掛川から大井川に沿って遡る。大井川がこんなに幅の広い川だとは思わなかった。いま水の流れているところは細いが、砂地が広がっている。上流にダムもなく、雨の多い季節ともなると越すに越されぬ川となったのであろう。何度も山をくぐるトンネルを通過する。一行は17人、中型のバスであるわけが分かる。すれ違うこともできないところが随所にある。2時間ほど走って大井川鐵道の千頭駅につく。ここは大井川線と井川線の乗り継ぎ駅。井川線はアプト式鉄道になっており、この千頭駅で車両も代えなければならない。バスはしかし、更に奥へ向かい、接岨峡温泉駅近くまで私たちを運び、そこから千頭駅へ向かう井川線に乗せる。接岨峡温泉は南アルプスの最深部・聖岳や荒川岳、赤石岳などから流れ出る大井川の源流からの流れを受けた畑薙ダムの下流に設えられた井川ダムの下にある盆地状の集落。ここにもお茶畑がある。鉄道は1時間に一本くらいの割合で、更に奥の井川まで往復している。
私たちはトロッコ電車(と呼ばれている)でひと駅だけ、わずか6分ほど乗って、奥大井湖上駅で電車を降りる。
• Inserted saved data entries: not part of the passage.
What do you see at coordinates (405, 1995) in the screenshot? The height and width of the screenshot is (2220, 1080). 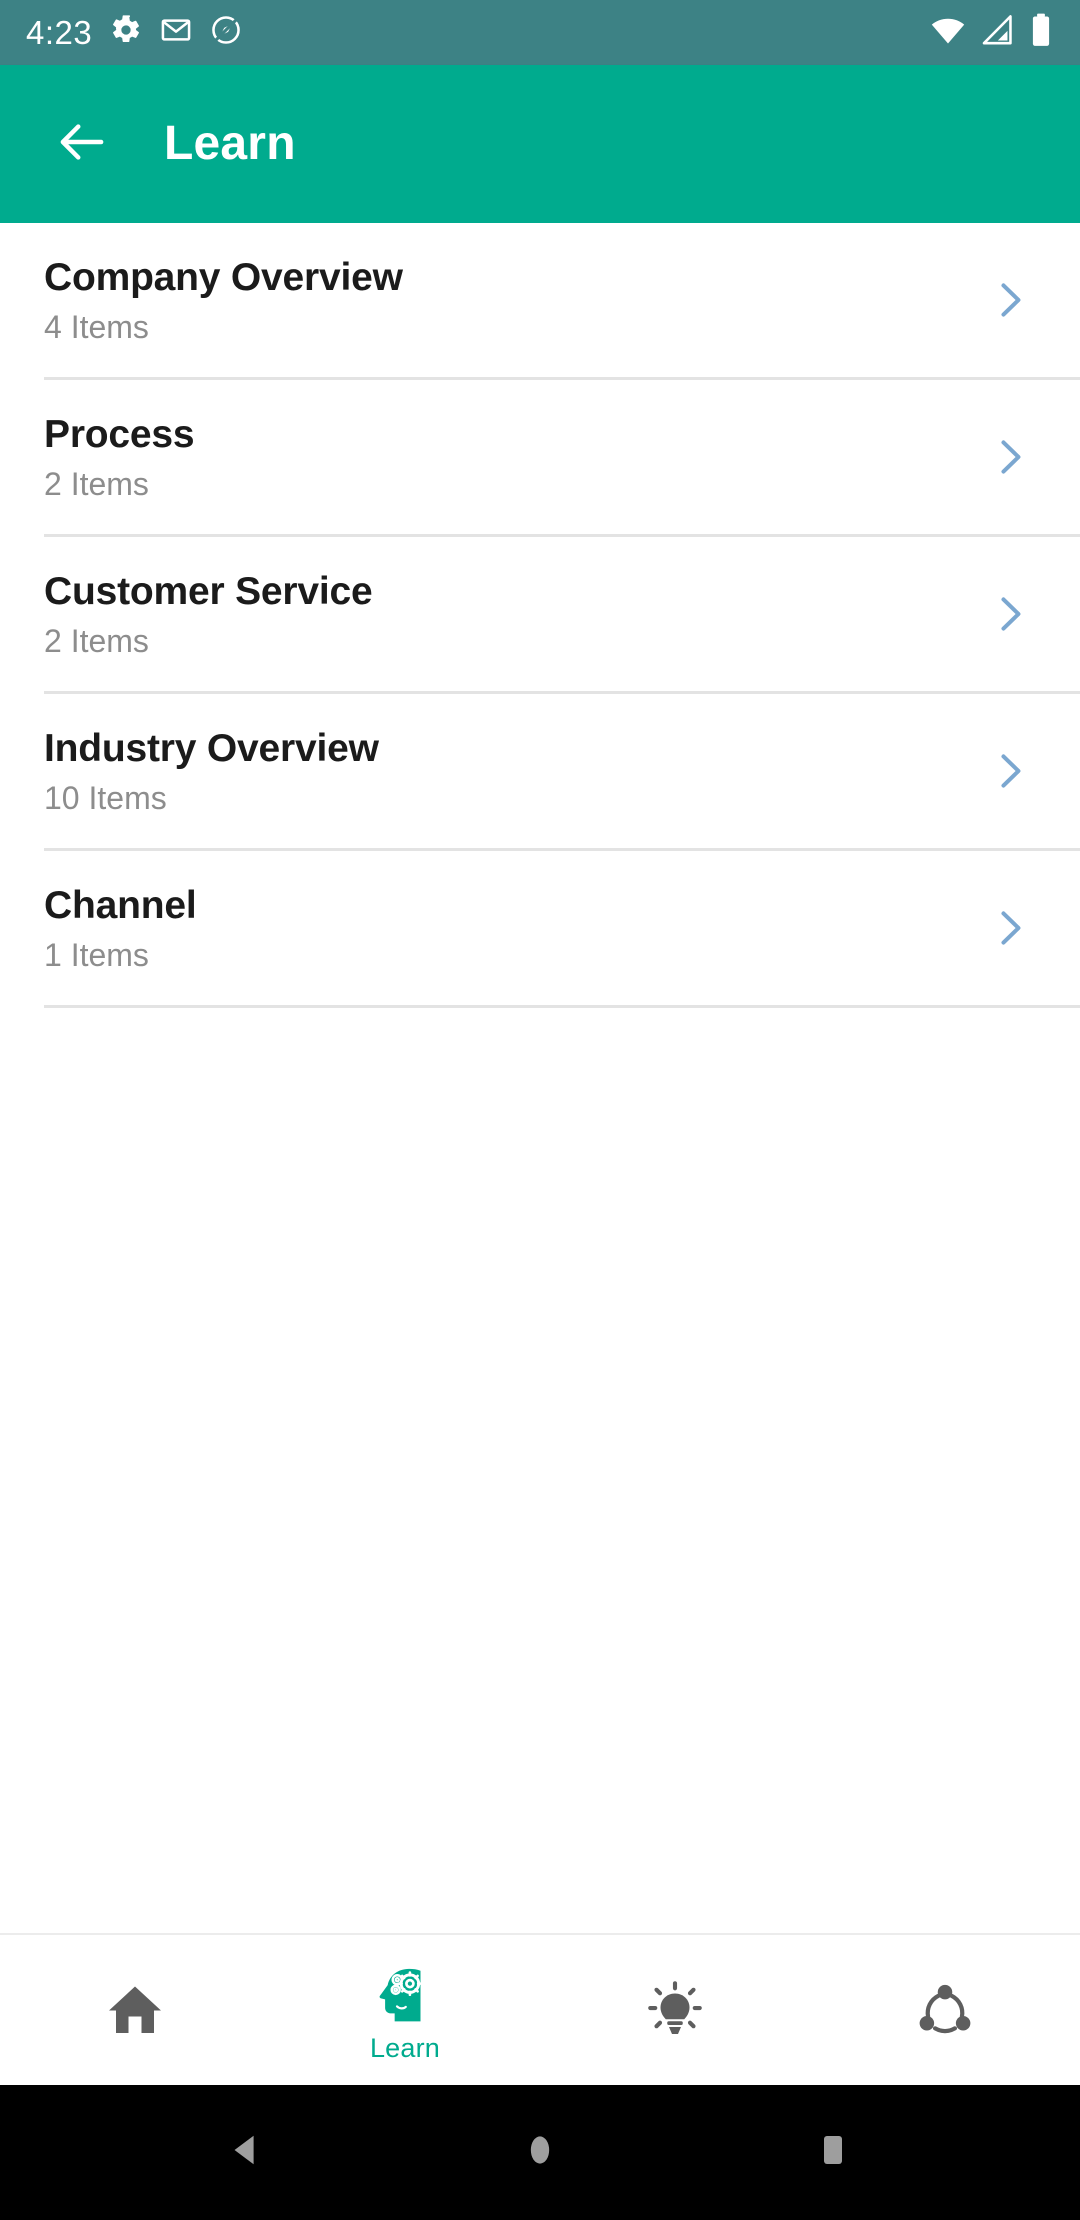 I see `head-gears-icon` at bounding box center [405, 1995].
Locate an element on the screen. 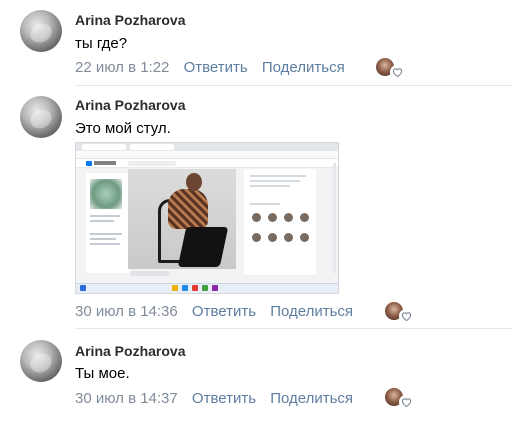  site-logo-icon is located at coordinates (89, 164).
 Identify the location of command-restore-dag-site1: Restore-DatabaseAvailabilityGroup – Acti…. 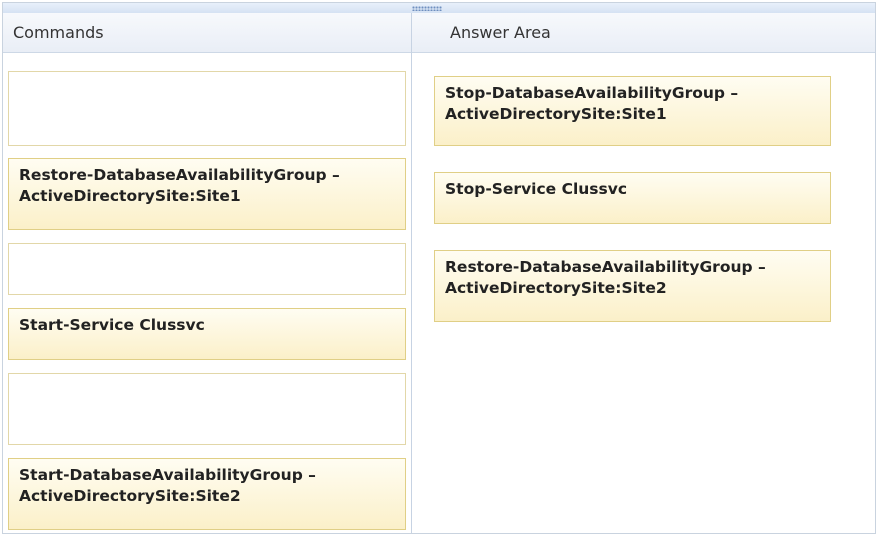
(207, 194).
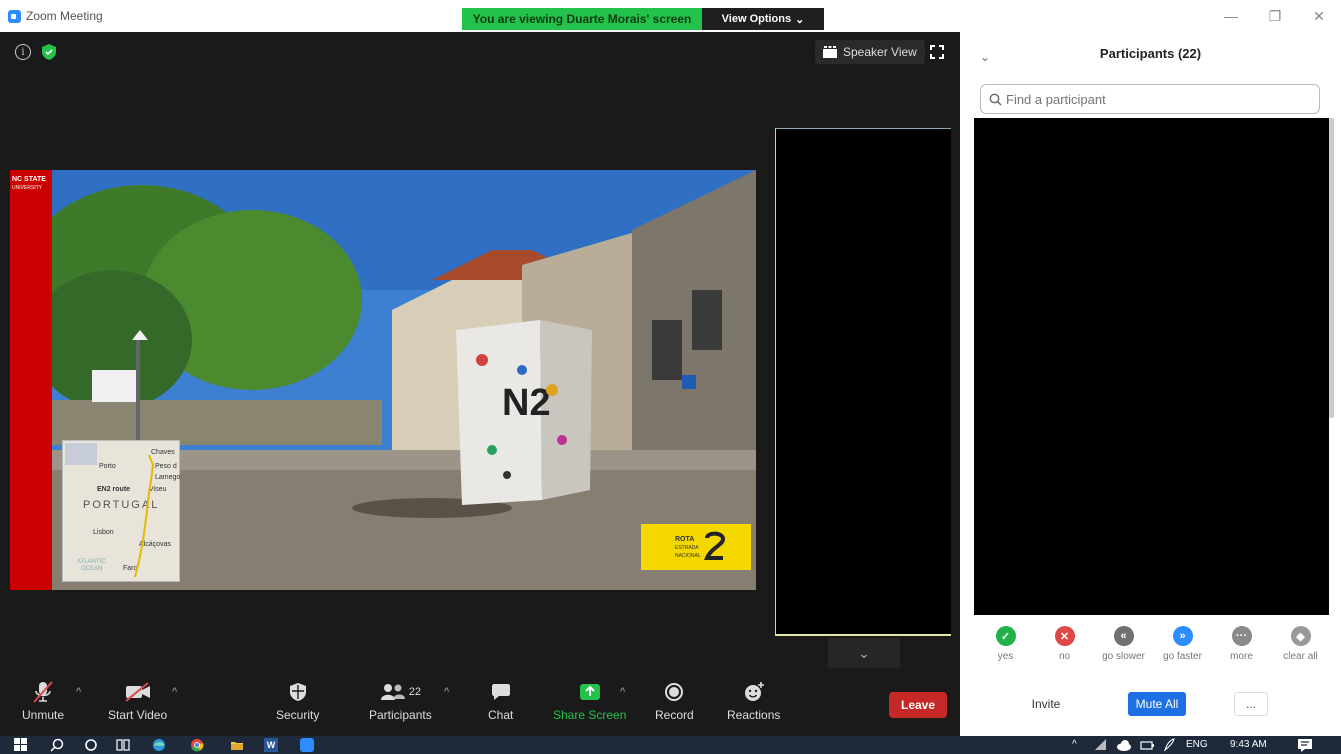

ここは大井川が大きく蛇行しているところへ天狗石山の稜線が突き出している先端部分に、少し下流の長島ダムにせき止められた湖を渡る橋を架け、ポツンとひと駅設けているだけのところ。駅舎の上には「湖上駅cafe」が置かれているだけだが、観光客が押し寄せているせいか、駅員が二人ホームにいて整理に当たっている。線路に沿って湖上を歩く歩道が設けられ、駅から50mくらいの標高差を上る階段のついた遊歩道がある。それを伝って対岸の上の方を走る道路に出たところでバスが待ち受けているというコース。遊歩道は往きと帰りの人でごった返している。風もなく、雨の予報を裏切って曇り空。薄日が差して、最高気温12度といっていたが、寒くもない。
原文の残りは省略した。